Many new clicker trainers get so excited about all that they can get their horses to do without force, that they don’t take the time to get their cues clear and reliable. They move too quickly to a new behavior and the equines get very good at guessing according to what the human is doing. But when the human stops moving for long, the equine starts guessing more (the beginnings of an extinction burst).
In order to create more predictability, utilize a routine for your training sessions.
- Getting horse out of their pen and haltering: Practice name recall, self haltering, moving forward and halt as you get them through a gate and close it.
- Leading horse to grooming/tack up area: Set up a couple prompts like a mat or target to practice leading, stationing, forward to target.
- Grooming and tacking up horse at liberty: let the horse eat timothy mush with occasional treats for standing with head forward while you work. If they can’t stand still long, take them for a short walk practicing touch and then come back and continue grooming. Repeat as needed.
- Practice voluntary hoof handling near the tack up area.
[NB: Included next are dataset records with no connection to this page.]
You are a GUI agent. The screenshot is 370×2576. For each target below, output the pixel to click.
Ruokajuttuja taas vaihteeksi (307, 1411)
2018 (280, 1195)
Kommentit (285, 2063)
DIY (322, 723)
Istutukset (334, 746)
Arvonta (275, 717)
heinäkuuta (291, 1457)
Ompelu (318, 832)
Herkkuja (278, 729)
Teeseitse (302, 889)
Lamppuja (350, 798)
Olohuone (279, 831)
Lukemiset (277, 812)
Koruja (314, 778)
Keep training sessions to under 5 minutes for new or difficult behaviors.
- Set up a pattern of cones and other behavior prompts that you can practice a part of every day you work with your equine.
- Add in a more stressful behavior (like shots or trailer loading) in the middle of your training day so that your equine has had time to relax in to their work, and then they still have time to relax with easy behaviors (like touching targets or rolling balls) afterwards.
- Walking back to their pen is part of the training session. Use a high RoR and add in behaviors they seem to like on the way back to their pen.
- Practicing going up to gates, stopping, going through and halter removal are all behaviors that you can put on cue with practice.
- Leave your horse in an area they can eat a jackpot of good food without any other animals bothering them. Then turn them out with their friends.
There’s a big difference between pinned back ears and ears that are pointed back but not tight against the head. Pinned ears indicate that a horse wants distance between itself and whatever is close.
Backward ears can indicate confusion, a little frustration, or uncertainty.
All are types of stress where cortisol and dopamine are preparing the horse for movement. As trainers, it’s our job to reassure the horse that they are safe, nothing bad is going to happen and simplify the situation so the horse can stay under the Fear threshold and keep thinking rather than reacting.
Of course ears pinned means the human needs to retreat and consider what has upset the horse to the point they think they need to defend themselves.